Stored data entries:
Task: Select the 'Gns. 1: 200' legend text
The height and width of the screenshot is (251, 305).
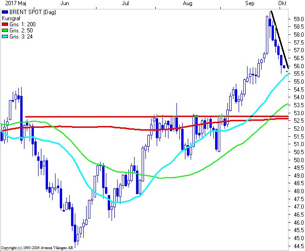Action: pyautogui.click(x=23, y=24)
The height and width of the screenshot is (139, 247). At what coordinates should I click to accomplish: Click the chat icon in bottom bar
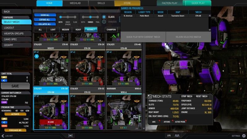pos(71,136)
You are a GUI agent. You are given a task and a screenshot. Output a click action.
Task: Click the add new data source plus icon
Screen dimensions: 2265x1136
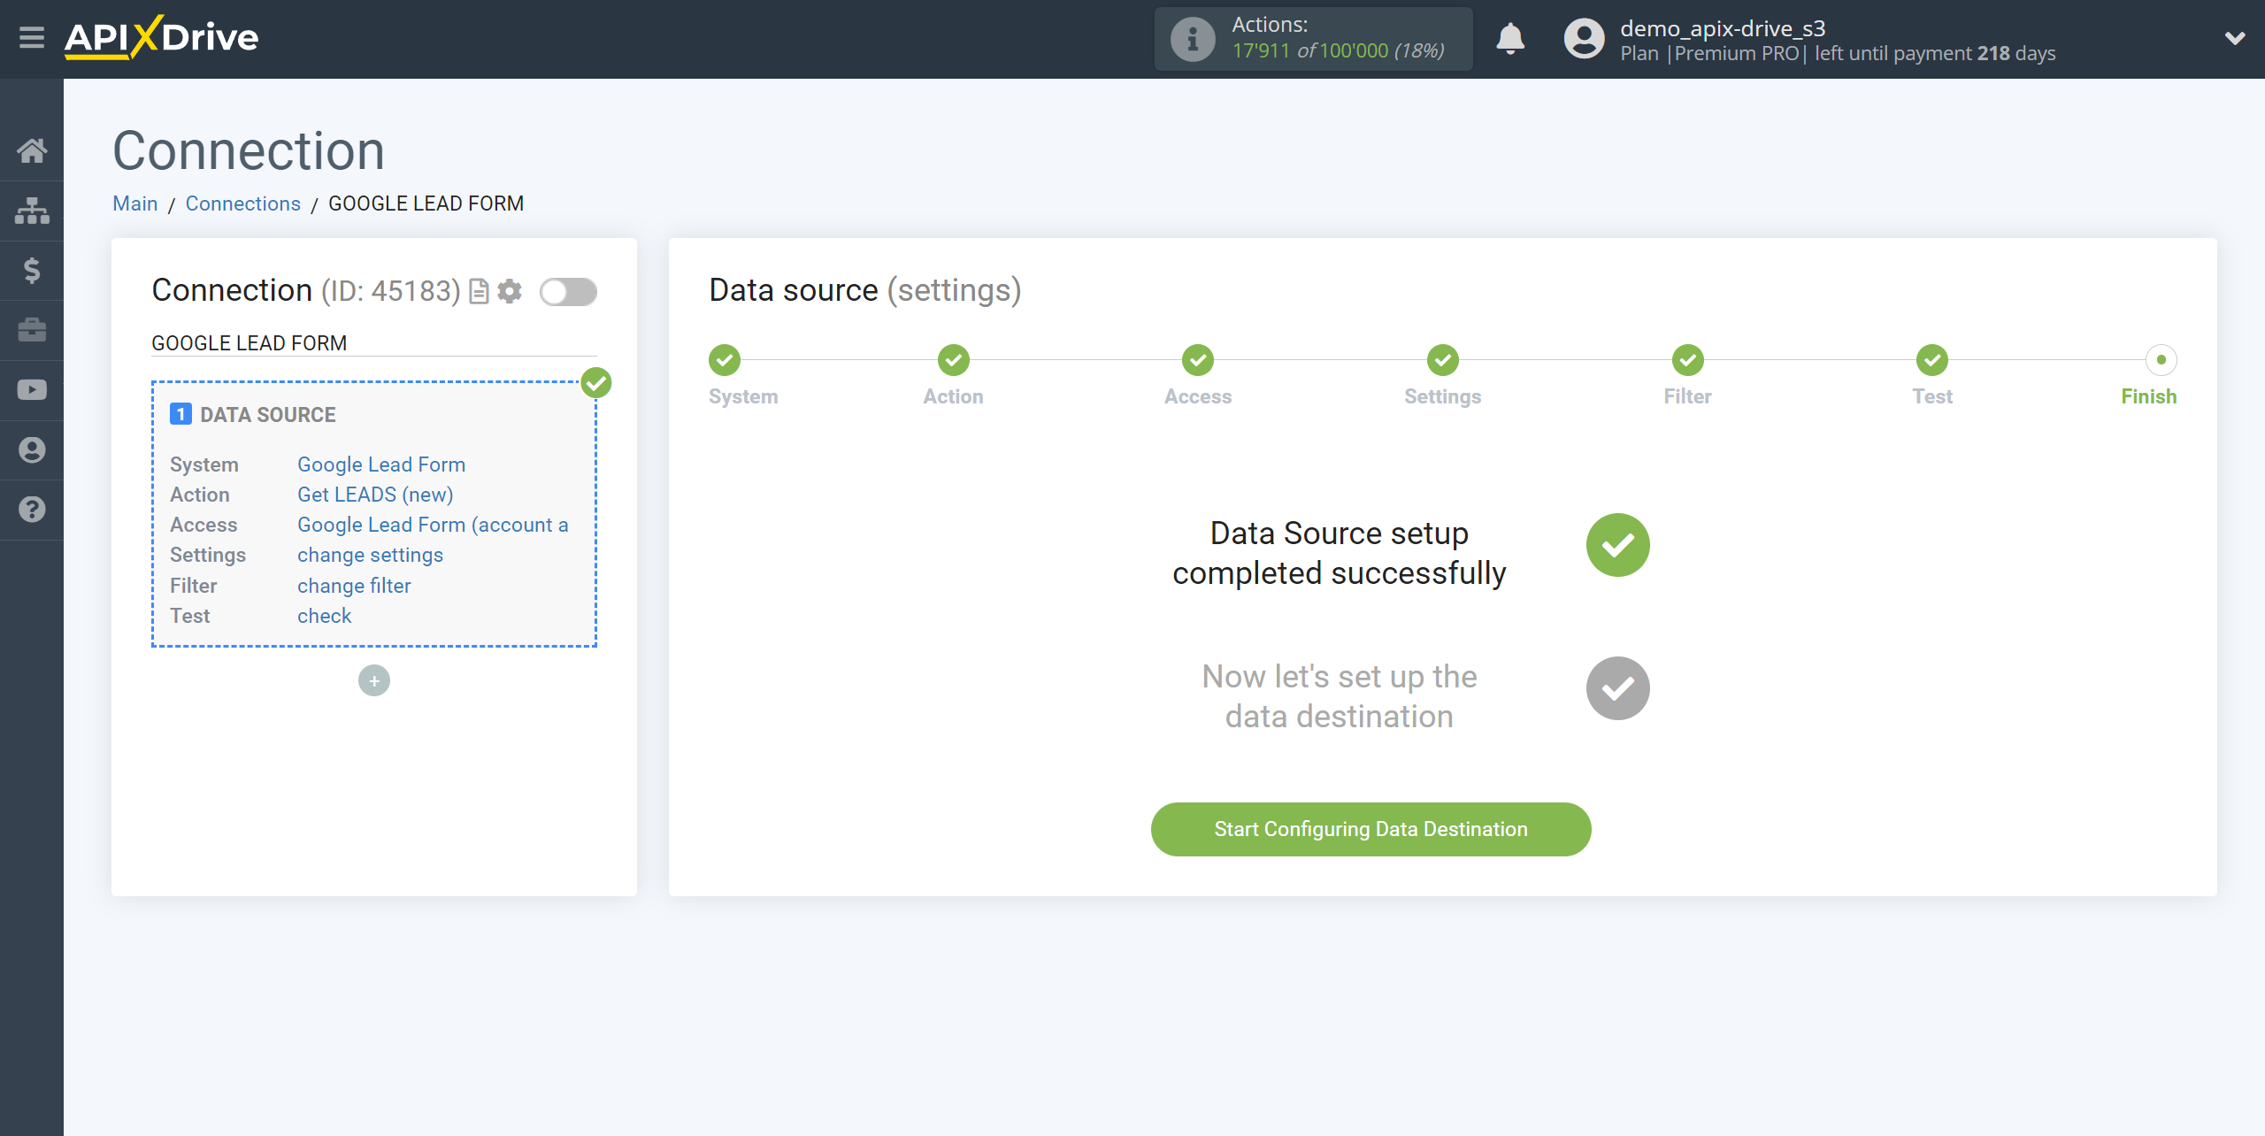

- [AIM OF THE EXERCISE]: Quote, without alteration, the lines running from the line containing "You are a GUI" to the last line of the entries, and include no pictures.

- [RESULT FOR THIS TASK]:
You are a GUI agent. You are given a task and a screenshot. Output a click action.
Task: Click the add new data source plus icon
Screen dimensions: 2265x1136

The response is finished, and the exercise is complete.